Le cancer est une menace majeure pour notre société. Outre son impact sur la santé des patients, il a un impact social et économique majeur (plus de 100 milliards d’euros par an).

 

La lutte contre le cancer est l’une des principales priorités de la Commission européenne en matière de santé pour les années à venir. C’est dans ce contexte qu’un plan européen (“EU’s Beating Cancer Plan”) a été lancé en février 2020. Ce plan vise à aider les États membres à prévenir le cancer et à garantir une qualité de vie élevée aux patients et aux survivants du cancer, ainsi qu’à leurs familles et à leurs soignants. Il s’articule autour d’un certain nombre de domaines essentiels dans lesquels l’UE peut apporter la plus grande valeur ajoutée : la prévention, la détection précoce, le diagnostic et le traitement, ainsi que la qualité de vie des patients atteints de cancer et des survivants.

 

Pas moins de 40 % de tous les cancers pourraient être évités si nous utilisions correctement nos connaissances actuelles. La prévention est donc essentielle à long terme et constitue le moyen le plus rentable de lutter contre le cancer.

 

La DG Animaux, Végétaux et Alimentation suivra de près les discussions et la mise en œuvre de ce plan européen contre le cancer et contribuera activement à la réalisation de ses grandes ambitions.

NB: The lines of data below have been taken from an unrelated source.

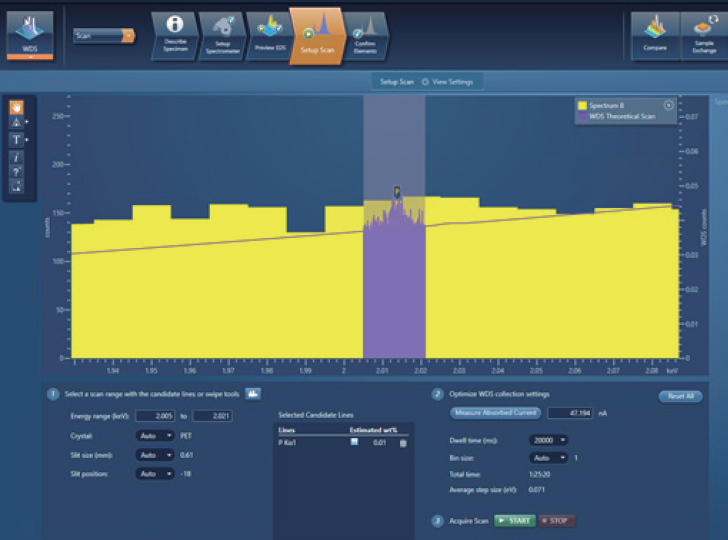Select the pan hand tool

17,106
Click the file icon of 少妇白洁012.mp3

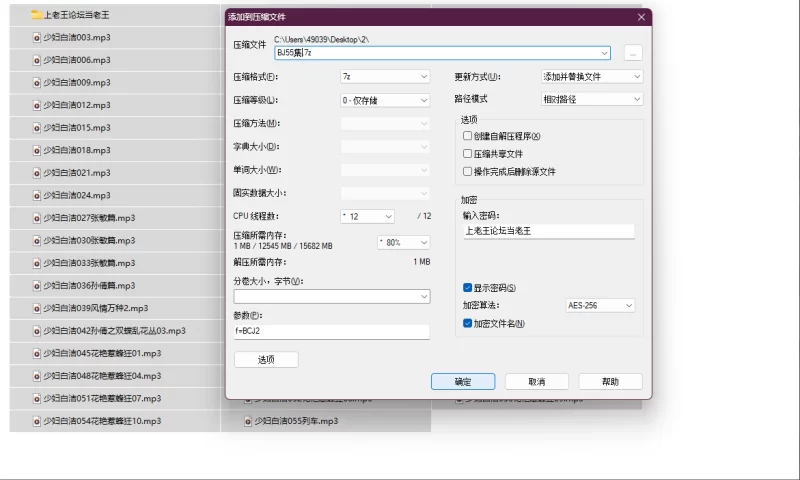pos(36,105)
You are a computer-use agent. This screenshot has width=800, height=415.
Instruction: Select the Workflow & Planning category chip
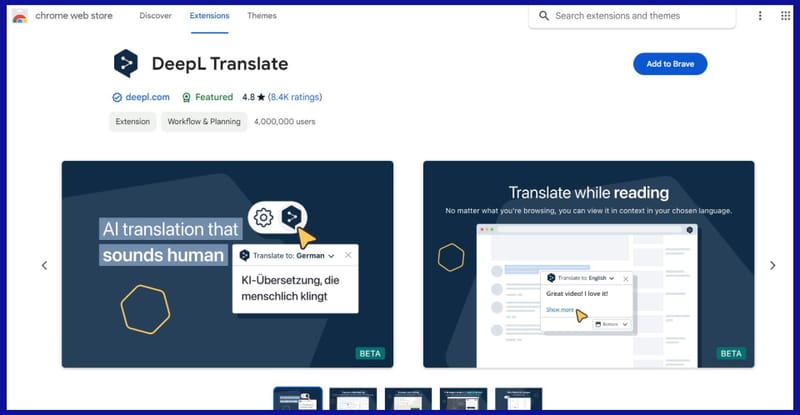point(203,121)
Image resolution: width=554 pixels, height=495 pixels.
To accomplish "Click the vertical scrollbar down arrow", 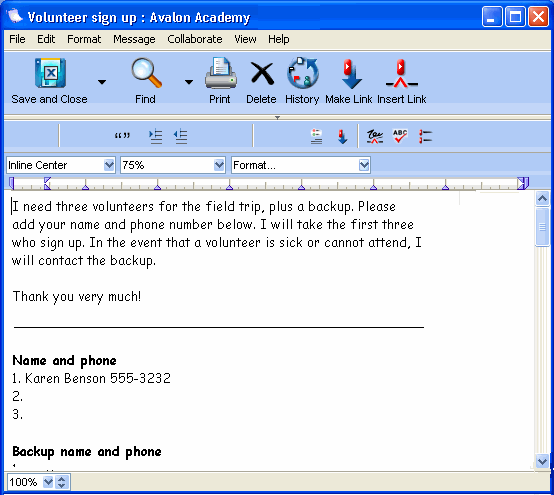I will coord(542,461).
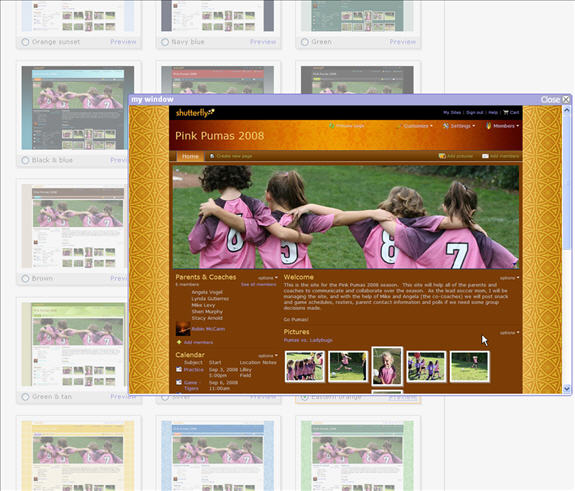The image size is (575, 491).
Task: Select the Brown theme radio button
Action: click(x=25, y=279)
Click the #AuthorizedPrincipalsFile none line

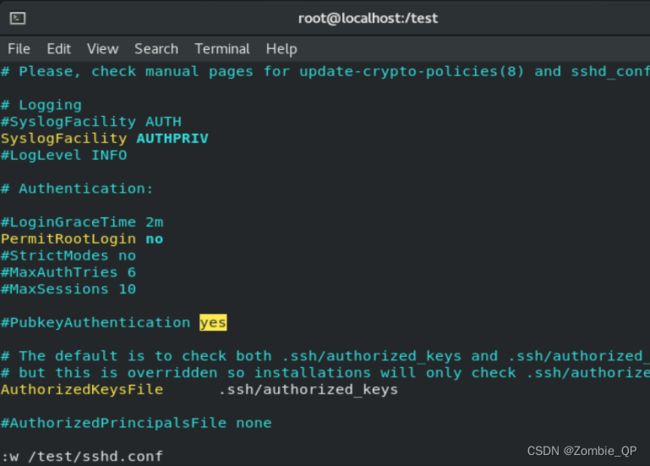136,423
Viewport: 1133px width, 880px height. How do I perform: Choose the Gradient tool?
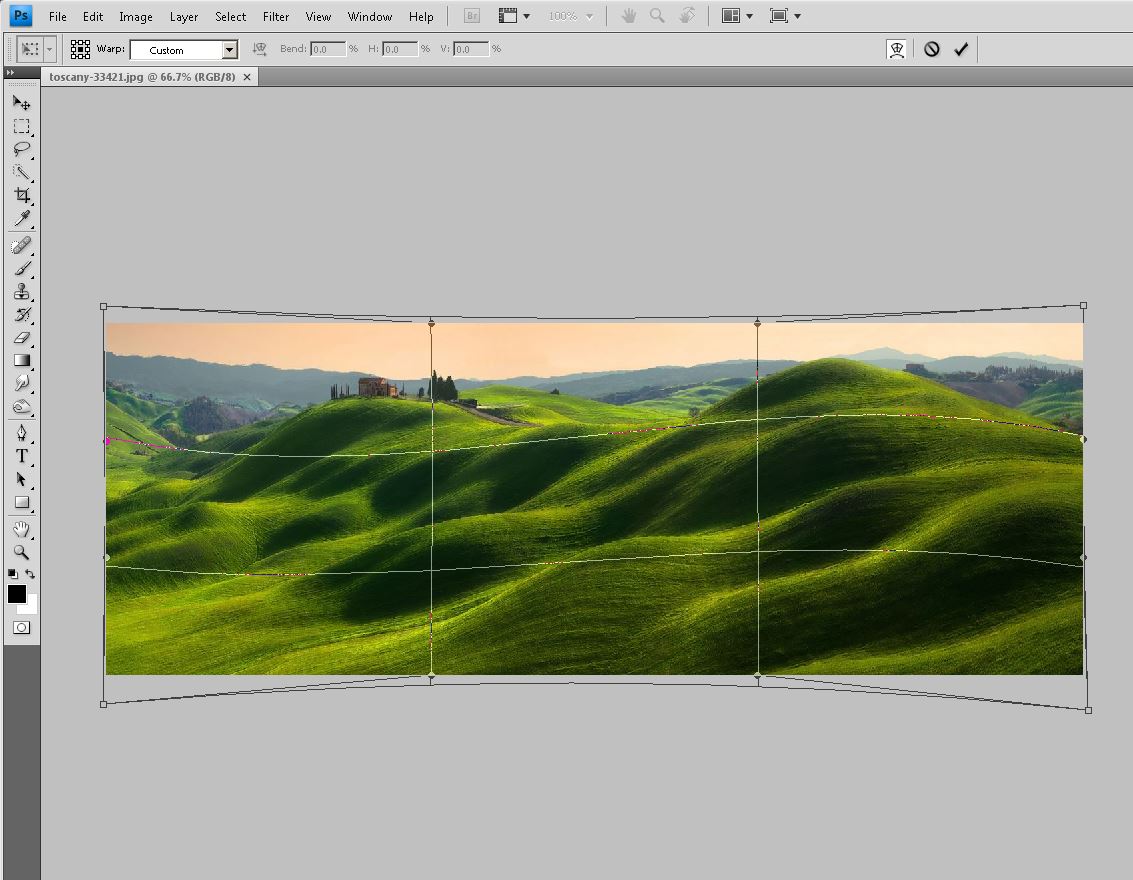[21, 361]
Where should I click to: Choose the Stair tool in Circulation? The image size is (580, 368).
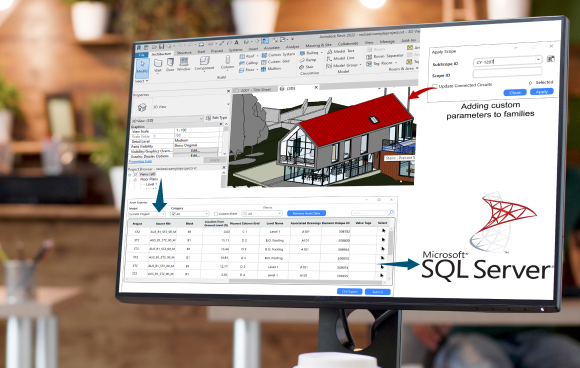[x=307, y=67]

A titre d’exemples, le tabagisme est l’une des principales causes du cancer du poumon. 90 % des cancers du poumon pourraient être évités en éliminant la consommation de tabac.  Comme indiqué dans l’accord de coalition, la DG Animaux, Végétaux et Alimentation, en collaboration avec le ministre compétent, travaillera à une politique antitabac forte et à une stratégie sur le long terme afin de tendre vers une génération sans tabac en rendant le tabagisme moins attrayant et accessible.

Au niveau de l’UE, le déploiement du paquet standardisé (pleinement applicable en Belgique depuis le 1/1/2021) et une approche commune de la taxation des produits du tabac sont les priorités.

La consommation excessive d’alcool a également un impact important sur notre santé.  Après le cancer, la cirrhose du foie et les maladies cardiovasculaires peuvent également être une conséquence d’une consommation excessive d’alcool.  La DG Animaux, Végétaux et Alimentation fera les propositions nécessaires aux autorités politiques compétentes pour élaborer une stratégie nationale dans le but de réduire la consommation nocive et excessive d’alcool, tant chez les jeunes que chez les adultes. Au niveau européen, nous souhaitons travailler à l’élaboration de règles communes pour l’étiquetage et la publicité en faveur de l’alcool.

 

Le risque de cancer est également multiplié par une alimentation malsaine et une activité physique insuffisante. La pandémie de Covid-19 a également montré que les personnes ayant une alimentation équilibrée et une activité physique suffisante sont mieux protégées contre le virus. L’introduction du Nutri-Score en Belgique est un bon exemple pour encourager les gens à faire un choix alimentaire plus sain et plus équilibré.  La DG Animaux, Végétaux et Alimentation proposera, dans le cadre de ses compétences, un certain nombre d’actions complémentaires dans le cadre du Plan fédéral alimentation et santé.

 

La protection permanente de la population contre la présence éventuelle de substances cancérigènes dans nos aliments continue de faire l’objet de notre plus grande attention.  Notre priorité à cet égard reste la surveillance étroite et l’ajustement éventuel des normes existantes sur la base de nouvelles preuves scientifiques.